A simple example to illustrate my question:
CREATE TABLE fruits
(
name text,
quantity integer
);
(The real table has lots of additional integer columns.)
The query that I'm not happy with is
SELECT * FROM fruits WHERE quantity IN (1,2,3,4) OR quantity IS NULL;
The query I'm hoping for would be something like
SELECT * FROM fruits WHERE quantity MAGIC (1,2,3,4,NULL);
I'm using Postgresql 9.1.
As far as I can tell from the docs (e.g. http://www.postgresql.org/docs/9.1/static/functions-comparisons.html) and tests there is no way to do this. But I'm hoping one of you has some magic insight.
Test table with 100k rows:
create table fruits (name text, quantity integer);
insert into fruits (name, quantity)
select left(md5(i::text), 6), i
from generate_series(1, 10000) s(i);
With plain index on quantity:
create index fruits_index on fruits(quantity);
analyze fruits;
The query with or:
explain analyze
SELECT * FROM fruits WHERE quantity IN (1,2,3,4) OR quantity IS NULL;
QUERY PLAN
----------------------------------------------------------------------------------------------------------------------------
Bitmap Heap Scan on fruits (cost=21.29..34.12 rows=4 width=11) (actual time=0.032..0.032 rows=4 loops=1)
Recheck Cond: ((quantity = ANY ('{1,2,3,4}'::integer[])) OR (quantity IS NULL))
-> BitmapOr (cost=21.29..21.29 rows=4 width=0) (actual time=0.025..0.025 rows=0 loops=1)

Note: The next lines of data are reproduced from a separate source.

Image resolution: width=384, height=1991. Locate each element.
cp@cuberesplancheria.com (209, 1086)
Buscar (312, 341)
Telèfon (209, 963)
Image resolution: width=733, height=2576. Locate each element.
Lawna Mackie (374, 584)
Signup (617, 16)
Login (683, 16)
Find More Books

-> Bitmap Index Scan on fruits_index (cost=0.00..17.03 rows=4 width=0) (actual time=0.019..0.019 rows=4 loops=1)
Index Cond: (quantity = ANY ('{1,2,3,4}'::integer[]))

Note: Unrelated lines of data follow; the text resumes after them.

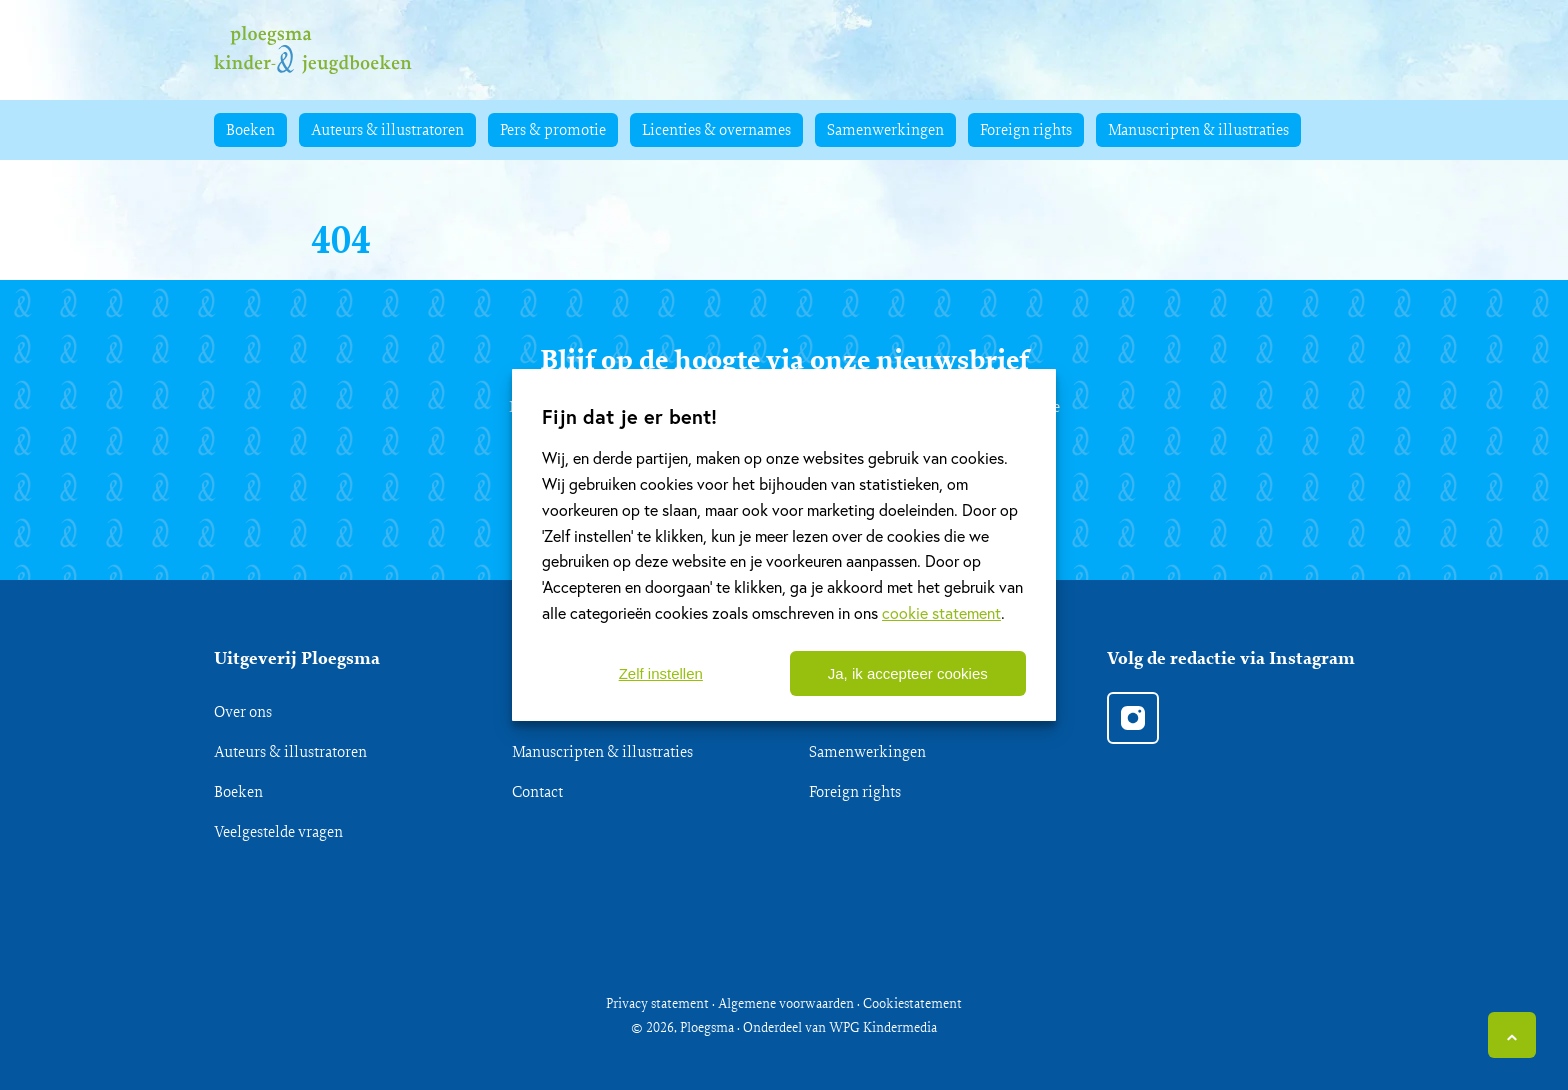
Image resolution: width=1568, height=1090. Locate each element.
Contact (537, 791)
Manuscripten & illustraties (1198, 129)
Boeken (250, 129)
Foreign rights (1026, 129)
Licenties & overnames (716, 129)
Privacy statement (657, 1003)
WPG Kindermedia (883, 1027)
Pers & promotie (553, 129)
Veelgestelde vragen (278, 831)
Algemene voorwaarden (786, 1003)
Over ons (243, 711)
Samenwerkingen (885, 129)
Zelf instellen (661, 673)
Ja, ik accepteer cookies (908, 673)
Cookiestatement (912, 1003)
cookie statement (941, 612)
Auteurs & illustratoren (387, 129)
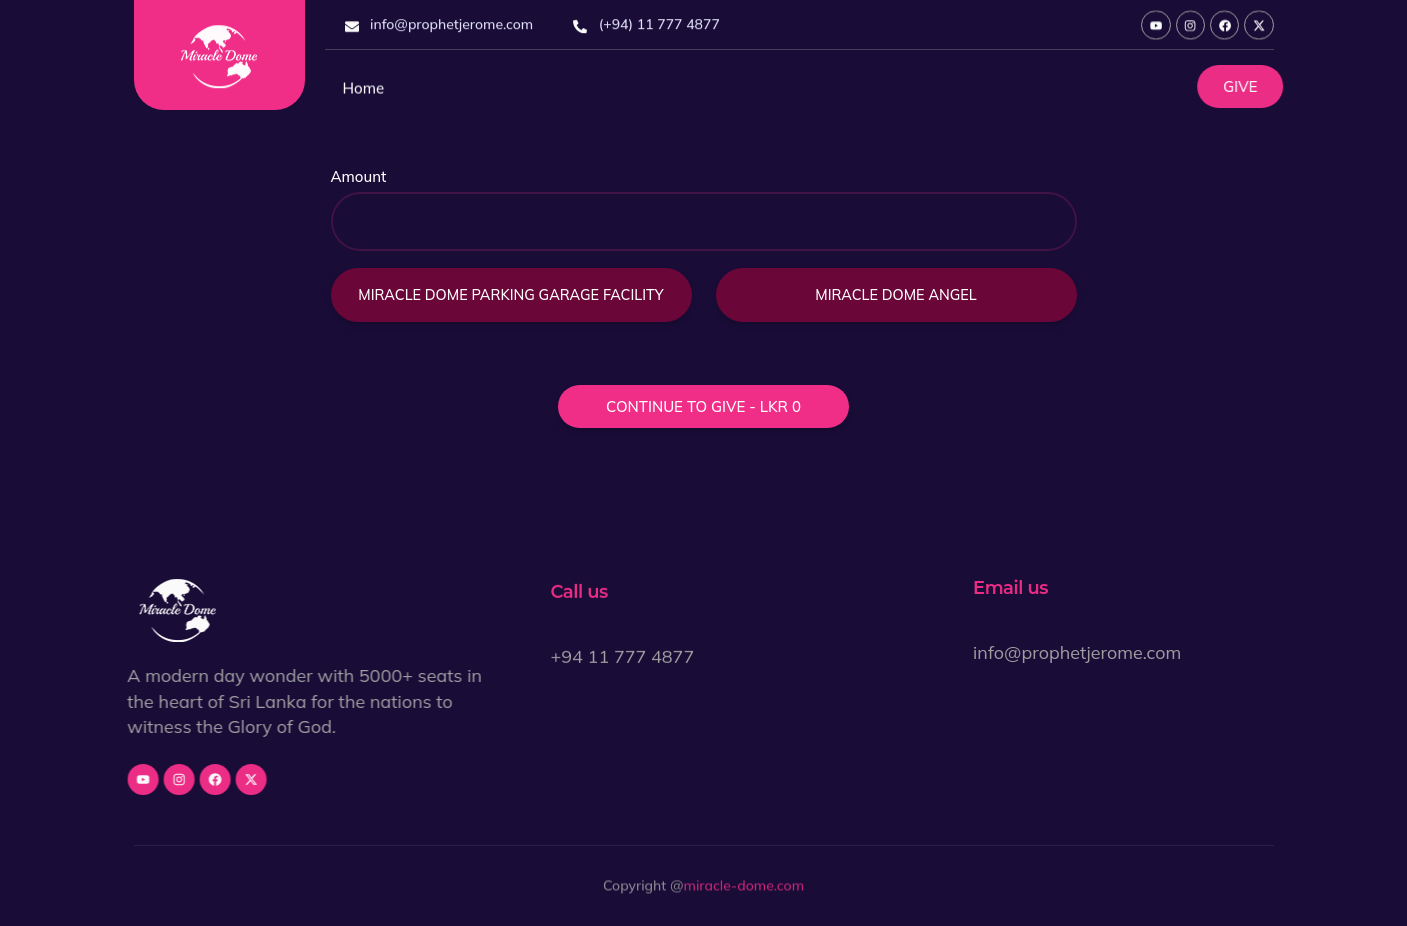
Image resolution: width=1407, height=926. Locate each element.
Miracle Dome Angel (895, 297)
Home (364, 96)
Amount (359, 178)
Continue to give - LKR (703, 408)
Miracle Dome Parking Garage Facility (510, 297)
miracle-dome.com (744, 889)
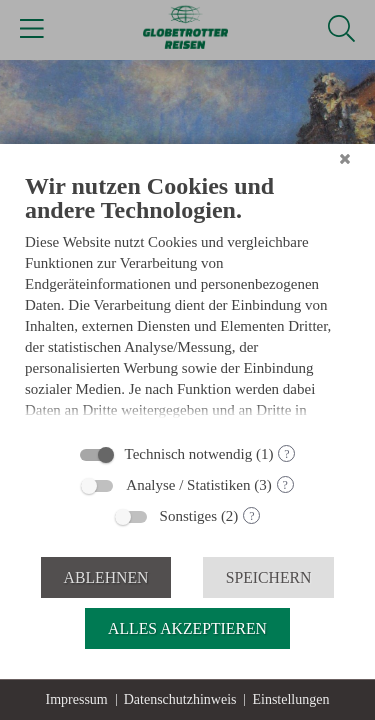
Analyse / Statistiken (188, 485)
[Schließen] (345, 159)
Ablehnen (106, 577)
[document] (187, 301)
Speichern (269, 577)
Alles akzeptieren (187, 628)
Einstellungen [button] (290, 699)
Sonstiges (189, 516)
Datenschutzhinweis (180, 699)
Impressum (77, 699)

-> Bitmap Index Scan on fruits_index (cost=0.00..4.26 rows=1 width=0) (actual time=0.004..0.004 rows=0 loops=1)
Index Cond: (quantity IS NULL)
Total runtime: 0.089 ms
Without or:
explain analyze
SELECT * FROM fruits WHERE quantity IN (1,2,3,4);
QUERY PLAN
-----------------------------------------------------------------------------------------------------------------------
Index Scan using fruits_index on fruits (cost=0.00..21.07 rows=4 width=11) (actual time=0.026..0.038 rows=4 loops=1)
Index Cond: (quantity = ANY ('{1,2,3,4}'::integer[]))
Total runtime: 0.085 ms
The coalesce version proposed by wildplasser leads to a sequential scan:
explain analyze
SELECT *
FROM fruits
WHERE COALESCE(quantity, -1) IN (-1,1,2,3,4);
QUERY PLAN
-----------------------------------------------------------------------------------------------------
Seq Scan on fruits (cost=0.00..217.50 rows=250 width=11) (actual time=0.023..4.358 rows=4 loops=1)
Filter: (COALESCE(quantity, (-1)) = ANY ('{-1,1,2,3,4}'::integer[]))
Rows Removed by Filter: 9996
Total runtime: 4.395 ms
Unless a coalesce expression index is created:
create index fruits_coalesce_index on fruits(coalesce(quantity, -1));
analyze fruits;
explain analyze
SELECT *
FROM fruits
WHERE COALESCE(quantity, -1) IN (-1,1,2,3,4);
QUERY PLAN
--------------------------------------------------------------------------------------------------------------------------------
Index Scan using fruits_coalesce_index on fruits (cost=0.00..25.34 rows=5 width=11) (actual time=0.112..0.124 rows=4 loops=1)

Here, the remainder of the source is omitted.